Elizabeth Prochaska, Consultant in Child Protection Unit at Farrer & Co, has kindly permitted us to cross-post “Criminal records checks – getting it right” first published on the website of Farrer & Co in April 2017
In January, the DBS announced the results of its initial compliance inspections of registered bodies and identified inappropriate barred list checks as one of its biggest areas of concern. The DBS has been visiting registered bodies since March 2016 and checking compliance with the DBS code of practice. The inspections revealed that registered bodies are requesting barred list checks when they are not required. The DBS said: ‘This is an offence and may result in an RB receiving information they are not legally entitled to see and the applicant being inappropriately investigated for trying to work in an activity they are barred from.’

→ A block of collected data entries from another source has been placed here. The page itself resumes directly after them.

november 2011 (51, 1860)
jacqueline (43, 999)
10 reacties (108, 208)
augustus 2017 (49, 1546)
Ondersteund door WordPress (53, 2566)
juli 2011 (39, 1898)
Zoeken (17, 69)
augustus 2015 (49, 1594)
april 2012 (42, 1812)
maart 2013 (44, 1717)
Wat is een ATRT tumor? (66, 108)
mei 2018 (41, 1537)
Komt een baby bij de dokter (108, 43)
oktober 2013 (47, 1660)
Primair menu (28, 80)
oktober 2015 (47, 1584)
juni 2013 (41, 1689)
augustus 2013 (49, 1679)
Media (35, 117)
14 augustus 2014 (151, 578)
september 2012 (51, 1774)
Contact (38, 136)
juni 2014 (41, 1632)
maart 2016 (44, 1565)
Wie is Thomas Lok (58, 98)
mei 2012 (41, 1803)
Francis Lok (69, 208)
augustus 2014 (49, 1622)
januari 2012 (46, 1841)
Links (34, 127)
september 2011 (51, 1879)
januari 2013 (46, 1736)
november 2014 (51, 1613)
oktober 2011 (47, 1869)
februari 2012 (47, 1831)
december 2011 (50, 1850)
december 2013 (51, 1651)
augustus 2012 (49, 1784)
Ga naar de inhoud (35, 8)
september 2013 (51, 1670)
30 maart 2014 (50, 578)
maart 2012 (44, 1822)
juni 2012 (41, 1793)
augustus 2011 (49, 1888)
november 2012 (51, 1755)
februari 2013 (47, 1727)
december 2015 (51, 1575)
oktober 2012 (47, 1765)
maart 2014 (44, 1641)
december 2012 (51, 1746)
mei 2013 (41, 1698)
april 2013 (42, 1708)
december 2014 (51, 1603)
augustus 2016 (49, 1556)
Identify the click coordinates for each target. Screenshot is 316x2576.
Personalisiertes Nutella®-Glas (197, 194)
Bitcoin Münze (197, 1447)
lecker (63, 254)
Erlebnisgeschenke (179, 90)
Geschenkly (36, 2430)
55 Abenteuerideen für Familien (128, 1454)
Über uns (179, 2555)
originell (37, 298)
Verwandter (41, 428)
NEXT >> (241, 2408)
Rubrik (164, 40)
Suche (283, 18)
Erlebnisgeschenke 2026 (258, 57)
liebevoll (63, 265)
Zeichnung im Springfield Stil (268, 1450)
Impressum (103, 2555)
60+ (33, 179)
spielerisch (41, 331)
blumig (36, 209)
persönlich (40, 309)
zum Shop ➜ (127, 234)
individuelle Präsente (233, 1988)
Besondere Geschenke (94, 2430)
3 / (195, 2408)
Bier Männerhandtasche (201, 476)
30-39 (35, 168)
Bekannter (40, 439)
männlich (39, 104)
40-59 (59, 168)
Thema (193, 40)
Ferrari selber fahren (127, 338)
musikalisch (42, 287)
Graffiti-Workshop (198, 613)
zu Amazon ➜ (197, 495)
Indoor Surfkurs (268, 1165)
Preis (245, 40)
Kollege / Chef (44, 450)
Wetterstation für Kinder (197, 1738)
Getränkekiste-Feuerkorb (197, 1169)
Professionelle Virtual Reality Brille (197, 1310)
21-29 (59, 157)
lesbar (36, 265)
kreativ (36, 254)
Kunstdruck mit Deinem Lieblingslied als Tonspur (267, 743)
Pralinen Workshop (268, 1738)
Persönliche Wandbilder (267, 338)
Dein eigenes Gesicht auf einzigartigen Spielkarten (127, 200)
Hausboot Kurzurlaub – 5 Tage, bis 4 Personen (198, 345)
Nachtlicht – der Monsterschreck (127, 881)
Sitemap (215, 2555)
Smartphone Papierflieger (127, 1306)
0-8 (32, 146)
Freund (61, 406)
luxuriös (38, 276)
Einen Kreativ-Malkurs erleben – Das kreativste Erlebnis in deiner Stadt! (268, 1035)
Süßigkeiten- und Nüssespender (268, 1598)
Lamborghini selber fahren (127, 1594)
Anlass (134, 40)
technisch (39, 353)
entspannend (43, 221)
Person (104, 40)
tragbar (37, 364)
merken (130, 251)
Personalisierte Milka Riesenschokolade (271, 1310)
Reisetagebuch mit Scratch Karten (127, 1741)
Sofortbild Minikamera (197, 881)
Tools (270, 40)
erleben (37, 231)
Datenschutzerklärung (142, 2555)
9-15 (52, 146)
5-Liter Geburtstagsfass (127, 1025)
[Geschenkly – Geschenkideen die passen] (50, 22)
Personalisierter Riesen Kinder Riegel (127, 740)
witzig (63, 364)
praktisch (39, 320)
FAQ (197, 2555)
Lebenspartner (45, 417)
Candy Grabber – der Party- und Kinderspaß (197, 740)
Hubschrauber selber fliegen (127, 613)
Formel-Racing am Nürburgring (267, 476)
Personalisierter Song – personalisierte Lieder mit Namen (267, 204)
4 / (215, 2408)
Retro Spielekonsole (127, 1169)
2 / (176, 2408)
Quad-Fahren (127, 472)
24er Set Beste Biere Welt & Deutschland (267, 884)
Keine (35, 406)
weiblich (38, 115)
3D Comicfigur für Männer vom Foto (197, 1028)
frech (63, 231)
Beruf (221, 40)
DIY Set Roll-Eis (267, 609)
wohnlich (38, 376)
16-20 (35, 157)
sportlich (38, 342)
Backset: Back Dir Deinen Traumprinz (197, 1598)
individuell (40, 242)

In the experience of the CPU, the problem of ‘over-compliance’ is a common one. Organisations often feel that they ought to err on the side of caution when checking staff and volunteers, but they should be aware that making a barred list check when it’s not required is unlawful. Barred lists checks are additional to an enhanced DBS check and they are only required when the person is working a role that involves ‘regulated activity’ (see the DfE guidance on what this covers).
The DBS has said that it will be circulating a questionnaire to determine registered bodies’ compliance. It will offer support to non-compliant organisations, but if they fail to improve, the DBS has the power to suspend or cancel their registration. Obtaining an unlawful barred list check can also breach the Data Protection Act and lead to action against registered bodies by the Information Commissioner. It’s important that registered bodies get it right and only apply for DBS checks when the person’s role requires it.

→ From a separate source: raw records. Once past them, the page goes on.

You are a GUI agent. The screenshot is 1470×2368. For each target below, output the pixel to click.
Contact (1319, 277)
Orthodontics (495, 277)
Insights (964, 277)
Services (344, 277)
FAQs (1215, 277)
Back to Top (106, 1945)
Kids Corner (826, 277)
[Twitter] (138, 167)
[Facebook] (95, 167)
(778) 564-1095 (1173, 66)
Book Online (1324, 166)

The rules on DBS checks are set out in the DBS code of practice and workforce guidance. These aren’t as user-friendly as they could be and we recommend using them in conjunction with the DBS eligibility checker.
This month there’s also been a development in the visa rules on overseas criminal records checks for people from outside the European Economic Area applying to work in an educational role. The Home Office has introduced a requirement that an overseas criminal record certificate will be required from any country where the applicant for a visa has worked for 12 months or more in the 10 years prior to their application.

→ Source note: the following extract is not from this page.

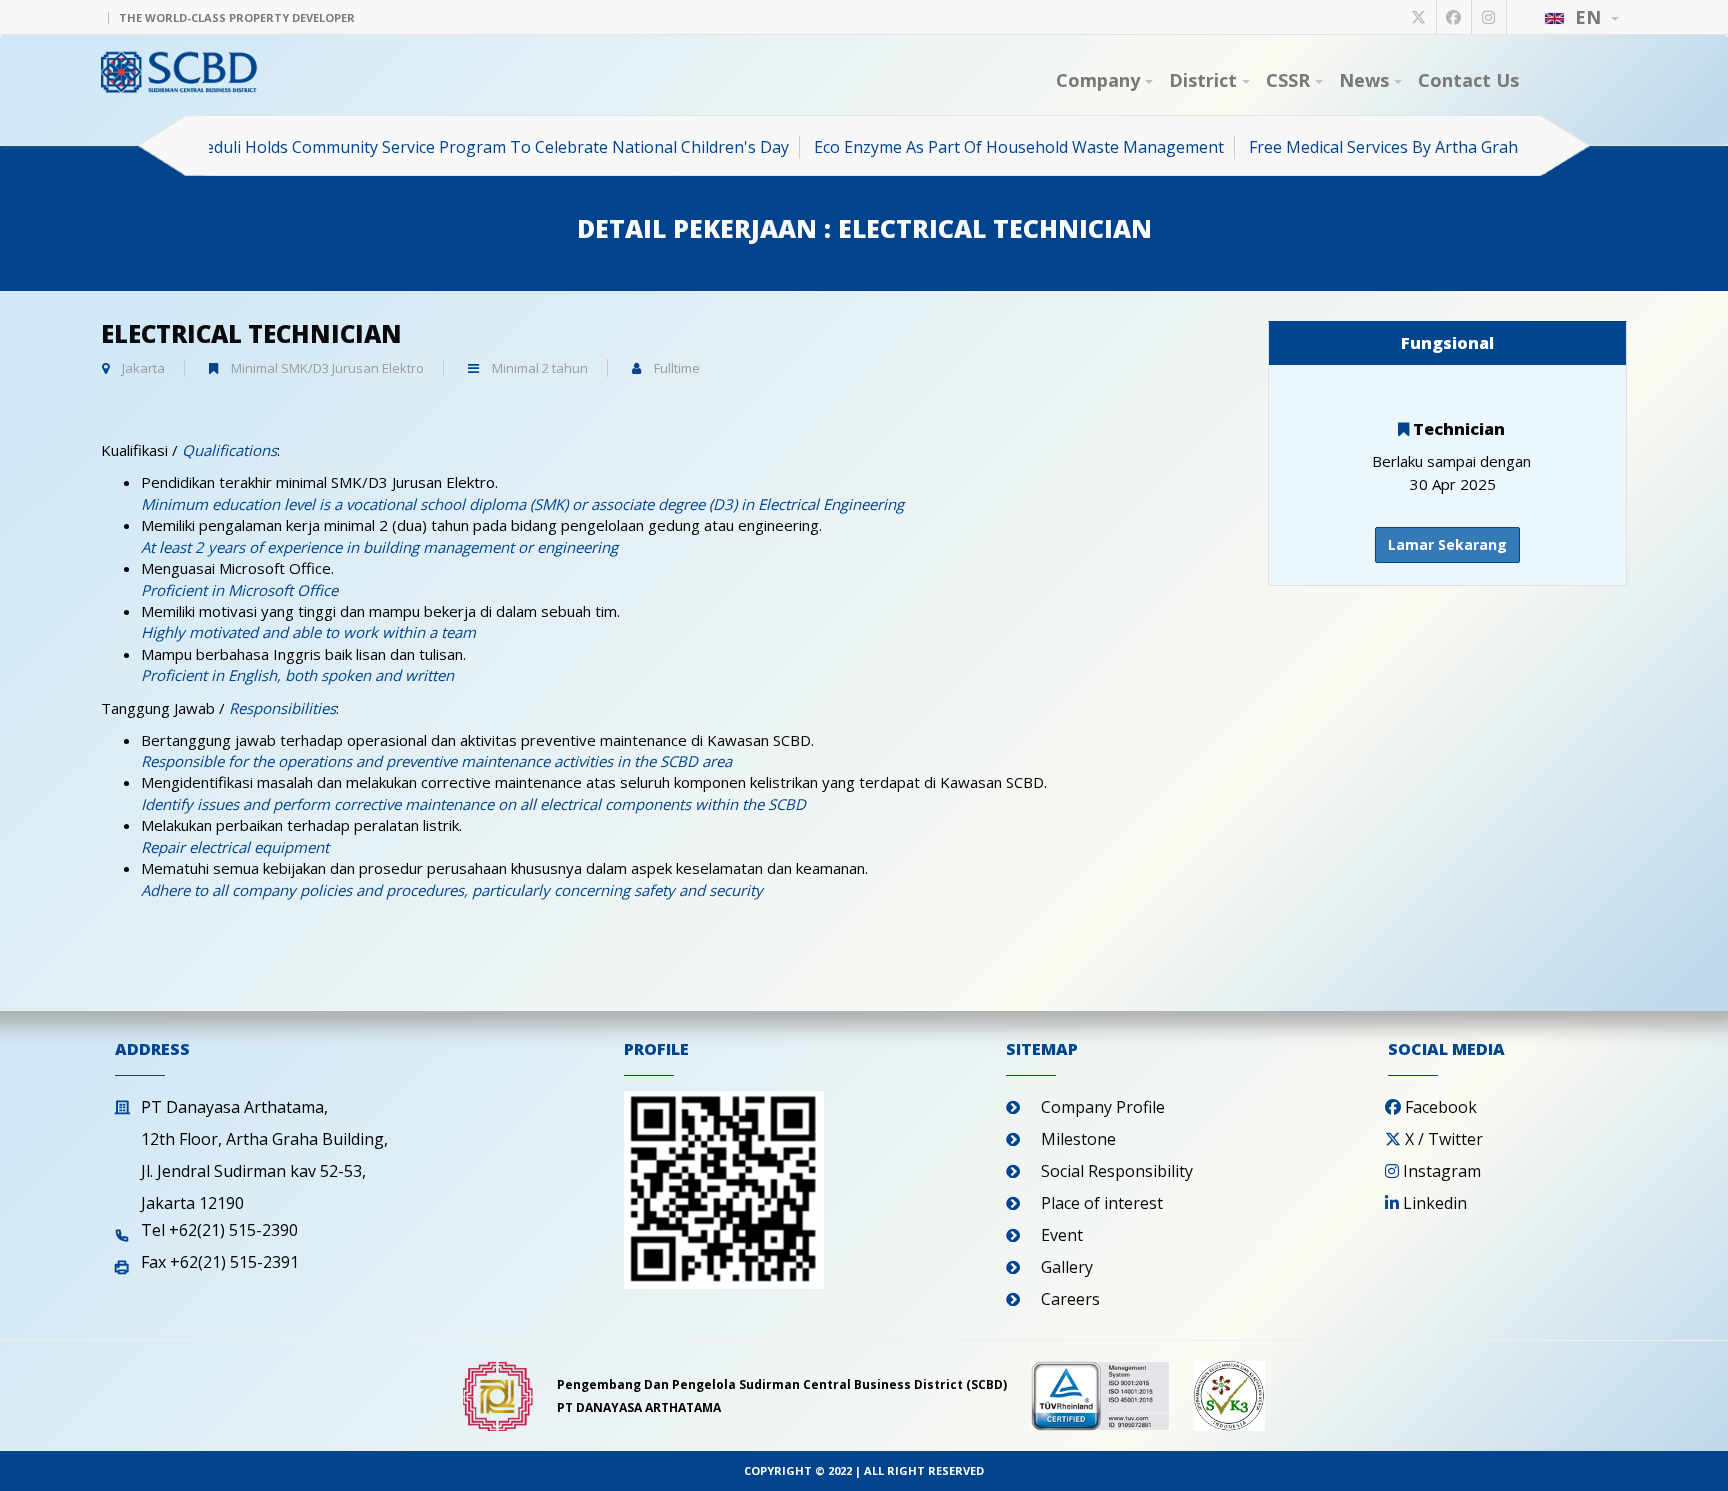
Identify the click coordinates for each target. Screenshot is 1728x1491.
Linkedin (1435, 1203)
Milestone (1078, 1139)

The new rules will assist schools to comply with their safer recruitment obligations because they should be able to use the certificate obtained in the immigration process to satisfy the requirement in Keeping Children Safe in Education (September 2016), which requires schools to “make any further checks [on individuals who have lived or worked outside the UK] they think appropriate so that any relevant events that occurred outside the UK can be considered” (Paragraph 114). However, we note that the new visa requirement only requires a check to be carried out where the person has lived abroad for more than 12 months in the last 10 years. We know that some schools have implemented the recommendation in the Davies Review into Southbank International School that schools request overseas checks for staff who have lived or worked abroad for more than 3 months since the age of 18. These schools will need to be careful that they do not solely rely on the certificates obtained for the visa and check whether the applicant has lived abroad for shorter periods.
As these developments show, DBS requirements and expectations do change and all organisations should check the DBS website regularly to ensure that their practices are compliant and up to date.